-------- Given data --------
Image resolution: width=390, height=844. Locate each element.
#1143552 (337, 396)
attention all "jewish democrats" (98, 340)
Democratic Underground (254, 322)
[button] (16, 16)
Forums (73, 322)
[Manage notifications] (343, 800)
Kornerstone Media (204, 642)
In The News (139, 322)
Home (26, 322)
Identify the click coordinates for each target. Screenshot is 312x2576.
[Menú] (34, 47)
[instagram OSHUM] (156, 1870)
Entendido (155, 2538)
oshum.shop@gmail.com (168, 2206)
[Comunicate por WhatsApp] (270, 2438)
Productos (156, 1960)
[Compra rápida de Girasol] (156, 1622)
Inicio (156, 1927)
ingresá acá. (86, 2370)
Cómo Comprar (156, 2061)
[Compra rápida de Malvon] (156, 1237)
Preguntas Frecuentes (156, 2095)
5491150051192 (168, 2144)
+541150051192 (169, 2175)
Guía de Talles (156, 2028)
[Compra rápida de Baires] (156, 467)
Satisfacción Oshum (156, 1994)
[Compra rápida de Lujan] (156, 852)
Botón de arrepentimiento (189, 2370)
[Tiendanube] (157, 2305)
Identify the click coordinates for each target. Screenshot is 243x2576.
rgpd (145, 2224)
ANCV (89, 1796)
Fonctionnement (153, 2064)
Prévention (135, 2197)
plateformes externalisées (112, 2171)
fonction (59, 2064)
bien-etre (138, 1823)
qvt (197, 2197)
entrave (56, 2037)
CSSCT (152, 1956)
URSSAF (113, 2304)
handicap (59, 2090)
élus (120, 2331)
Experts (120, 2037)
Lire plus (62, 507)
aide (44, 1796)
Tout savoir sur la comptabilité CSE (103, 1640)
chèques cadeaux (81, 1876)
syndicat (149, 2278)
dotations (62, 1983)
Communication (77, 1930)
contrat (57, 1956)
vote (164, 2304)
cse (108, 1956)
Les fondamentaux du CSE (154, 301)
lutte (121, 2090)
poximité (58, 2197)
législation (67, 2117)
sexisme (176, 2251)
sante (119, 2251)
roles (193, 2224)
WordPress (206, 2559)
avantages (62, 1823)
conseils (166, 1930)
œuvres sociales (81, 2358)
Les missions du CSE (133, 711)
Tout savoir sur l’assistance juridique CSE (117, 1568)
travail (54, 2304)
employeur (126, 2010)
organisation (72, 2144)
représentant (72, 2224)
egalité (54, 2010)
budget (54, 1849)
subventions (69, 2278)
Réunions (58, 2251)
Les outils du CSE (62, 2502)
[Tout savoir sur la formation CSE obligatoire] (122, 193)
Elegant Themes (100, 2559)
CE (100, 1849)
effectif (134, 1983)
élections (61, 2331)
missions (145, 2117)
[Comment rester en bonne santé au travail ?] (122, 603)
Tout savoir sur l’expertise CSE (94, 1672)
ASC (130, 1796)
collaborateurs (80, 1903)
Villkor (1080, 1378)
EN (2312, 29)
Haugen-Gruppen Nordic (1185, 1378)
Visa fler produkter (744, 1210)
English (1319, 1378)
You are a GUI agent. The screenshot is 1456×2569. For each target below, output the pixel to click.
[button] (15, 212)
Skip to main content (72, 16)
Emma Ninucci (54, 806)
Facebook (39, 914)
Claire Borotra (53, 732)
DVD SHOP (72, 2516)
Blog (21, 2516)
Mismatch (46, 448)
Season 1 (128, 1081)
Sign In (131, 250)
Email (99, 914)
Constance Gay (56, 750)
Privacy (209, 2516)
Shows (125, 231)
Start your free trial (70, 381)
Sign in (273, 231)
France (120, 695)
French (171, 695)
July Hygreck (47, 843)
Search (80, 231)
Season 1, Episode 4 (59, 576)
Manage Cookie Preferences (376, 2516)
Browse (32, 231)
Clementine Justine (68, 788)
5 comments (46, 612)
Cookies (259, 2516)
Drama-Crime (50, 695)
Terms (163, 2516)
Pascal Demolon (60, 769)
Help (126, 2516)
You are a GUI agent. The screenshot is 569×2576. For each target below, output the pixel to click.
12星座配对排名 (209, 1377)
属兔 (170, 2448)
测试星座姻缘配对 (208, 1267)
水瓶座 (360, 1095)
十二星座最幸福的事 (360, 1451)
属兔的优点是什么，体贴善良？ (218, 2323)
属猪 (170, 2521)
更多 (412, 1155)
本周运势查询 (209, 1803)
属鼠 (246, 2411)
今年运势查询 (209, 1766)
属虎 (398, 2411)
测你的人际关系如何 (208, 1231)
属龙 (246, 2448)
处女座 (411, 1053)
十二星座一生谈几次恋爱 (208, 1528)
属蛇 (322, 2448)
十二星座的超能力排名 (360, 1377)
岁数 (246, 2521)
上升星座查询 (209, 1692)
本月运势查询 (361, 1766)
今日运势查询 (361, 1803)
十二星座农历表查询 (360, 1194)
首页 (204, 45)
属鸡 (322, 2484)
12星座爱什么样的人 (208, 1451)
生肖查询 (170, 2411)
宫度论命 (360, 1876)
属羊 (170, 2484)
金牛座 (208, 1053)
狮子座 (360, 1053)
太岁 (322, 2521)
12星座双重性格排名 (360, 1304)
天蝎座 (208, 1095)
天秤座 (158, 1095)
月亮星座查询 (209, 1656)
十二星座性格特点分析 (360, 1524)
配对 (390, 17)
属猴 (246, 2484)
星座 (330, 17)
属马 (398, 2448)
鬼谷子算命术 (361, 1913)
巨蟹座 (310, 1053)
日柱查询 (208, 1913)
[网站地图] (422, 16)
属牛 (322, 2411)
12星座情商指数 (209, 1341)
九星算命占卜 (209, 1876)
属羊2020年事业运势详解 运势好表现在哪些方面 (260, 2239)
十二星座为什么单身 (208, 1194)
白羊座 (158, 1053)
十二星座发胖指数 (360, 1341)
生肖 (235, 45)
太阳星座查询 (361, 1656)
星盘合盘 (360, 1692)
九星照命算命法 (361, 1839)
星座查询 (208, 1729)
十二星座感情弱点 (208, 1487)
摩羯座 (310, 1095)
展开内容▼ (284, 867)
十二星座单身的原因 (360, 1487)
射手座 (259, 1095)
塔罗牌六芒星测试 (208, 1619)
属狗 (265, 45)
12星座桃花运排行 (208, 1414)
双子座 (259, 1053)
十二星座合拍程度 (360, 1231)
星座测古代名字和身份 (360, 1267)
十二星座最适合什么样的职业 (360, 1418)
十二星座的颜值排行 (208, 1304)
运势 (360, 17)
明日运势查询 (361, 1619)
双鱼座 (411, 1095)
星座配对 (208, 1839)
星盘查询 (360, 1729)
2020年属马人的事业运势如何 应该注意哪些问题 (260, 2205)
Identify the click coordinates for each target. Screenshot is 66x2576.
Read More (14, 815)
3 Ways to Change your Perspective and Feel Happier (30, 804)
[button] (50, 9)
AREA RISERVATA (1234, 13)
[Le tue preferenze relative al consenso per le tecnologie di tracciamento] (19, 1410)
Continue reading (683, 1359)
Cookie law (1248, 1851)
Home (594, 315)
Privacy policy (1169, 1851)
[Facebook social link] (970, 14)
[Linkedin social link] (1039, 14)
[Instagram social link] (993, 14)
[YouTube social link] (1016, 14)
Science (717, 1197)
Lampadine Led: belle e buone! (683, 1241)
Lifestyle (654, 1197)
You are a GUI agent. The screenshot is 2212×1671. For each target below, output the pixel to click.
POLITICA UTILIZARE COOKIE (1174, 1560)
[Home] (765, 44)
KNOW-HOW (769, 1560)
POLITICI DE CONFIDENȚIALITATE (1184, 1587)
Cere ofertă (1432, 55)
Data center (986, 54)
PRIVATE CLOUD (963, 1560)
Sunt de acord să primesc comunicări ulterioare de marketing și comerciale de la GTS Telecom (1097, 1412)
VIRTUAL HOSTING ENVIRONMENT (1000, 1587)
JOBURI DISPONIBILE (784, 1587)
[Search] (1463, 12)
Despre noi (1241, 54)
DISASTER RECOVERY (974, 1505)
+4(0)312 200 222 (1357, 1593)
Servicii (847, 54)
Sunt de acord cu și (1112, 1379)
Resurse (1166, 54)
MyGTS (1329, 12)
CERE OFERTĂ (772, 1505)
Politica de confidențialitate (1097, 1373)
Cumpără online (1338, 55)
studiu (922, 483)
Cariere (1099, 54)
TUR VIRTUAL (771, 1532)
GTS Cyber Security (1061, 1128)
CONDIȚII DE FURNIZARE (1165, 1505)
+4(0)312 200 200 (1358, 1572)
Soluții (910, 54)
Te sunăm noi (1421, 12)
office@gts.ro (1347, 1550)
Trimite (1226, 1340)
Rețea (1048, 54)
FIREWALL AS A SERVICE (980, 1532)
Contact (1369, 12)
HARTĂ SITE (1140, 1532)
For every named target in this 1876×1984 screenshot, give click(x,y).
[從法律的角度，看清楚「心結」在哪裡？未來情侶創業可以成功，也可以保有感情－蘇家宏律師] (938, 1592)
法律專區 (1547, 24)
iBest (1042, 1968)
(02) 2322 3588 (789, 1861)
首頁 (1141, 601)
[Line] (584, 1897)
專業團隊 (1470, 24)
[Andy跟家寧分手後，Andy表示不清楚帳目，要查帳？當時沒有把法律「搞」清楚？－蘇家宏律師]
--------
Exercise objective. Using the records above, restate word for word the lines from the one with "Fonctionnement (153, 2064)" through the one with "représentant (72, 2224)", both included.

Task result.
Fonctionnement (153, 2064)
Prévention (135, 2197)
plateformes externalisées (112, 2171)
fonction (59, 2064)
bien-etre (138, 1823)
qvt (197, 2197)
entrave (56, 2037)
CSSCT (152, 1956)
URSSAF (113, 2304)
handicap (59, 2090)
élus (120, 2331)
Experts (120, 2037)
Lire plus (62, 507)
aide (44, 1796)
Tout savoir sur la comptabilité CSE (103, 1640)
chèques cadeaux (81, 1876)
syndicat (149, 2278)
dotations (62, 1983)
Communication (77, 1930)
contrat (57, 1956)
vote (164, 2304)
cse (108, 1956)
Les fondamentaux du CSE (154, 301)
lutte (121, 2090)
poximité (58, 2197)
législation (67, 2117)
sexisme (176, 2251)
sante (119, 2251)
roles (193, 2224)
WordPress (206, 2559)
avantages (62, 1823)
conseils (166, 1930)
œuvres sociales (81, 2358)
Les missions du CSE (133, 711)
Tout savoir sur l’assistance juridique CSE (117, 1568)
travail (54, 2304)
employeur (126, 2010)
organisation (72, 2144)
représentant (72, 2224)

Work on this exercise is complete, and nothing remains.